§ Tasks for this exercise
1. Sum up the definitions excerpt below in two sentences.
2. Copy out, word for word, the stretch of the definitions excerpt below from "1.2.38 Execution Activities" through "Regional License Terms.".
3. Using the definitions excerpt below, decide whether each statement agrees with it, and quote the words that settle each one. (a) The FDCA is the Federal Food, Drug, and Cosmetic Act of 1938. (b) The Field covers only the treatment of human diseases. (c) A sale made under a compassionate use program counts as a First Commercial Sale.

1.2.38 Execution Activities ” has the meaning set forth in Section 2.2.1 (Scope of Transition Plan).

1.2.39 Existing Global Development Plan ” means the Global Development Plan for ALN-TTR02 established by the Parties as contemplated under the Regional License Terms.

1.2.40 FDA ” means the United States Food and Drug Administration and any successor Governmental Authority having substantially the same function.

1.2.41 FDCA ” means the United States Federal Food, Drug, and Cosmetic Act of 1938, as amended from time to time, and the regulations and guidelines promulgated thereunder.

1.2.42 Field ” means the treatment, diagnosis and/or prevention of all human diseases.

1.2.43 Final Transition Deadline ” has the meaning set forth in Section 2.2.4 (Certification; Term of Transition Plan).

1.2.44 First Commercial Sale ” means, with respect to a country, the first sale for end use or consumption of a Licensed Product in such country, except for compassionate use or patient access programs, after all Regulatory Approvals legally required for such sale have been granted by the Regulatory Authority of such country.

1.2.45 Former Genzyme Territory ” means [***].

§ Data shown

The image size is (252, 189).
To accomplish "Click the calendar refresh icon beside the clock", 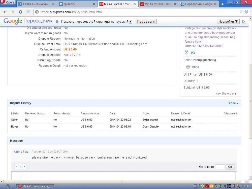I will pos(193,52).
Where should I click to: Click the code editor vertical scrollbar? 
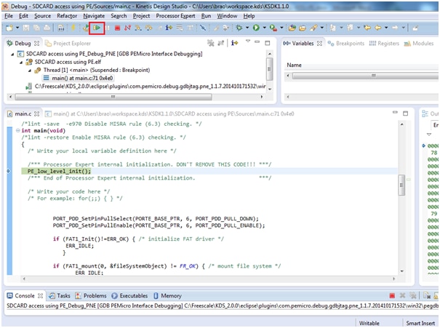pyautogui.click(x=401, y=182)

§ Per-task answers
1. The definitions excerpt defines FDA as the United States Food and Drug Administration and any successor Governmental Authority with substantially the same function, and Field as the treatment, diagnosis and/or prevention of all human diseases. It defines First Commercial Sale as the first sale for end use or consumption of a Licensed Product in a country after all legally required Regulatory Approvals have been granted, not counting compassionate use or patient access programs.

2.
1.2.38 Execution Activities ” has the meaning set forth in Section 2.2.1 (Scope of Transition Plan).

1.2.39 Existing Global Development Plan ” means the Global Development Plan for ALN-TTR02 established by the Parties as contemplated under the Regional License Terms.

3.
(a) Yes: "means the United States Federal Food, Drug, and Cosmetic Act of 1938, as amended from time to time"
(b) No: "means the treatment, diagnosis and/or prevention of all human diseases"
(c) No: "except for compassionate use or patient access programs"